Sports

Sports Sermon: ACC Woes

September 4, 2008


When the Atlantic Coast Conference lured the University of Miami, Virginia Tech, and later Boston College out of the Big East in 2004, the goal was clear: turn the basketball-crazy ACC into a football powerhouse. The cross-conference exodus seemed to be just the right move to jumpstart such an evolution—Miami had made it to BCS bowl games in each of the last four years and Virginia Tech and Boston College were known heavyweights.

The verdict is still out on whether or not the move was a success, but evidence is mounting towards one conclusion: it’s failing. Since the expansion, the conference has gone 0-4 in BCS games (they are 1-9 overall). ACC fans entered this season’s opening weekend with high hopes—Clemson was ranked ninth and Virginia Tech was 17th—but probably spent last Sunday preordering their season tickets for basketball. Clemson suffered an embarrassing 24-point loss to Alabama, Virginia Tech dropped its opener against mid-major East Carolina, Virginia was embarrassed by USC, and Maryland only managed to beat the Div. I-AA University of Delaware by a touchdown.

The ACC’s tribulations are relevant to Georgetown sports fans for a couple of reasons. First, like it or not, we are in ACC country. It’s difficult to pin down a geographically dominant conference in a city with no big-time football, but the District’s proximity to College Park and Blacksburg leaves little doubt.
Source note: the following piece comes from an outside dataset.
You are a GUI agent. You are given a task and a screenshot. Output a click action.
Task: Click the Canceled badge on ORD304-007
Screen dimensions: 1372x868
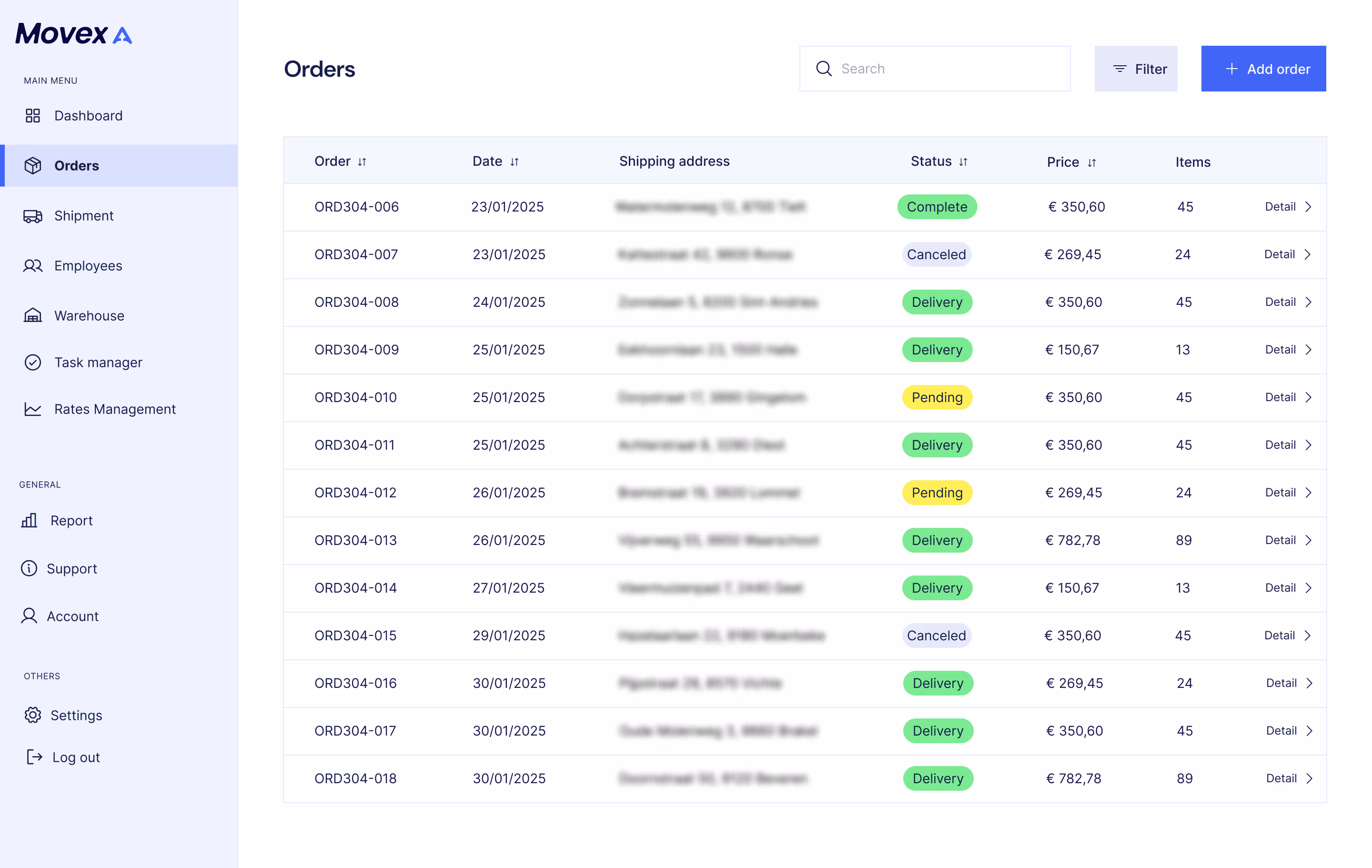pyautogui.click(x=936, y=254)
But the most important reason for Georgetown fans to look at the wallowing ACC is once again rooted in the 2004 exodus. The loss of Miami and Virginia Tech, two teams that combined to win at least a share of ten of the first 13 Big East Conference Championships, should have been the death knell for Big East football. It wasn’t—the Big East is 3-1 in BCS games since the move. There are many reasons why this happened—the emergence of West Virginia as a national power, the resurgence of Rutgers after a century of dormancy, and the solid play of upstarts like the University of South Florida—but one man who deserves as much credit as anyone is outgoing Big East commissioner Mike Tranghese. Tranghese’s ability to keep the conference afloat during the football debacle while simultaneously strengthening its already impressive basketball pedigree cannot be overstated. The commissioner will step down after the 2008/2009 season, and a search committee, co-chaired by Georgetown President John J. DeGioia, is already in place to choose his successor.

There’s plenty of time for the ACC to regain a little of its dignity this season. For we members of the Big East Conference, it will be a lot more amusing if they don’t. But no matter how bad this fall gets for the students and fans of the ACC, there’s always basketball. To that, we can relate.